Evolutionary theory provides another interpretive lens, drawing attention to the complex
and chaotic world of business activities. This vision translates into the creation of new
organizational structures (variation), which allows us to study the way in which
entrepreneurs modify their organizations and use resources to survive in changing
environments (adaptation), the circumstances in which such organizational arrangements
lead to success and survival (selection), and how successful agreements tend to be
imitated and perpetuated by other entrepreneurs (retention) (Aldrich and Martinez, 2001).
In order to approach this approach it is necessary to mention that the concept of "nascent
entrepreneur" captures the notion of chaotic and disorderly entrepreneurial creation
process, in evolutionary terms. New entrepreneurs are an important source of variations of
the organization, starting with their intentions and continuing through the orientation of
their activities. Many can not reach the level of control necessary to gain mastery of the
boundaries of their organization, which is why the founding process often appears as
chaotic, complex, and compressed over time, due to the extreme selection forces ( Aldrich
and Martinez, 2001). However, firms that survive the nascent process often adopt the
existing routines and competencies of the productive branch of which they are part, but
some venture to create new components and paradigms. In this context, it is worth
mentioning that only one in ten of them are able to make their organizations grow
significantly (Reynolds and White, 1997).
On the other hand, the distinction between "innovators" and "reproducers" improves the
understanding of entrepreneurship. Reproductive organizations are defined as
organizations whose routines and competencies vary imperceptibly in comparison with
existing organizations in the established populations, providing little incremental
knowledge since the attainment of their activities are repetitions of those carried out by
their predecessors. Innovative organizations, initiated by entrepreneurs whose routines
and skills vary significantly from existing organizations. Most entrepreneurs, either by
choice or by force of selection mechanisms, tend to replicate the structures, competencies,
and routines of pre-existing organizations. Therefore, most nascent entrepreneurs begin
as small players and not as innovators (Aldrich and Martinez, 2001)

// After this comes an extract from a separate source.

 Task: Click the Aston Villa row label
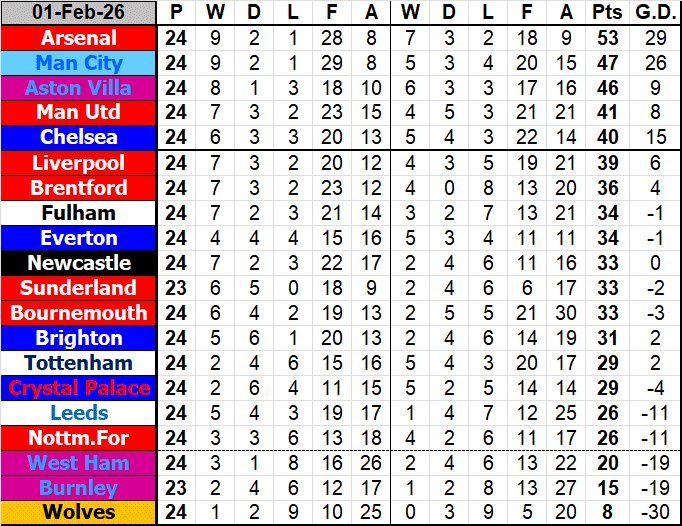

It is important to emphasize that overestimating the innovative capacity and personal traits
of entrepreneurs has obscured the important role of imitation in business processes.

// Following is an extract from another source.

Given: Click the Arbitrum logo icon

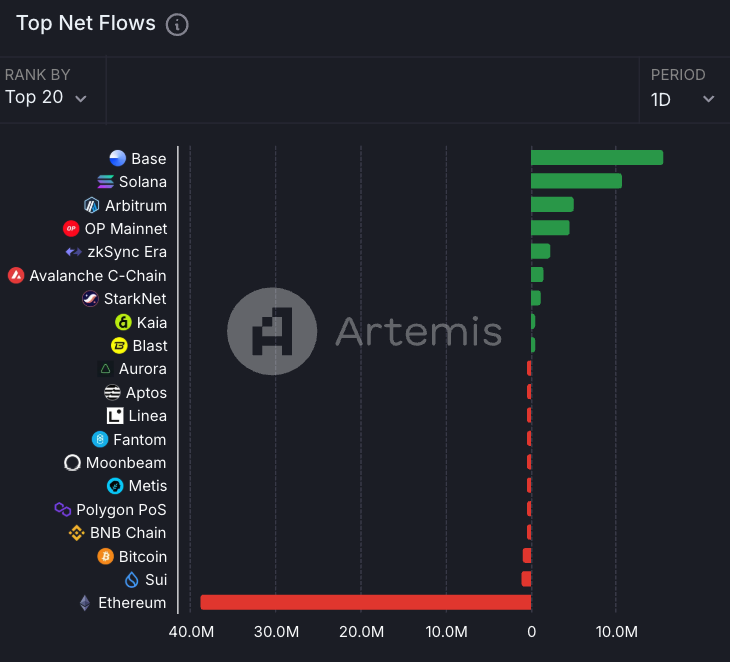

Linked to this, evolutionary theory has drawn attention to the numerically dominant role of
reproducers, rather than innovators.
The founding of a new organization often requires the improvisation of new entrepreneurs.

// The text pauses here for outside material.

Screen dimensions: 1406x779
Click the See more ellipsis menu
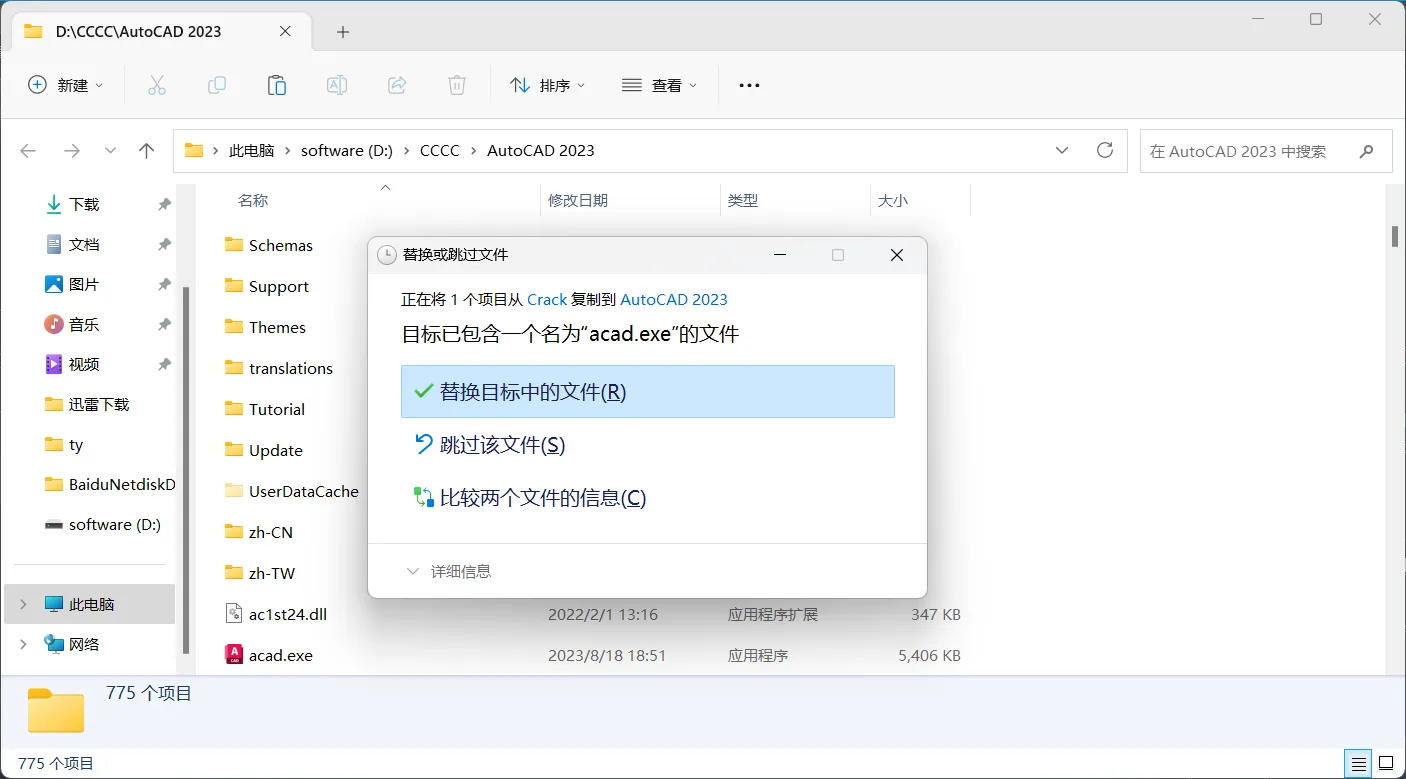[748, 85]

This is how entrepreneurs, rather than applying rational and scientific principles, often rely
on cognitive and heuristic biases, given that in the context of a decision-making process,
biases and heuristics are cognitive mechanisms and subjective opinions that guide
behavior (Busenitz and Barney, 1997). On the other hand, knowledge is as vital as the
same capital for new entrepreneurs, being forced to learn at a significantly faster rate than
the people belonging to the organizations that have already gone through the process of
emergence and consolidation.
In order to understand the importance of the environment in which the company emerges,
the definition of community proposed by Hawley (1950, cited by Aldrich and Martinez,
2001) will be adapted, who perceives it as "a set of coevolutionary populations whose
organization is assembled through ties of commensalism and symbiosis through
orientation to a common technology, a normative order, or a regulatory regime. " In this
context, the relationships between populations in a developing community reflect at the
same time the symbiotic and commensalist axes.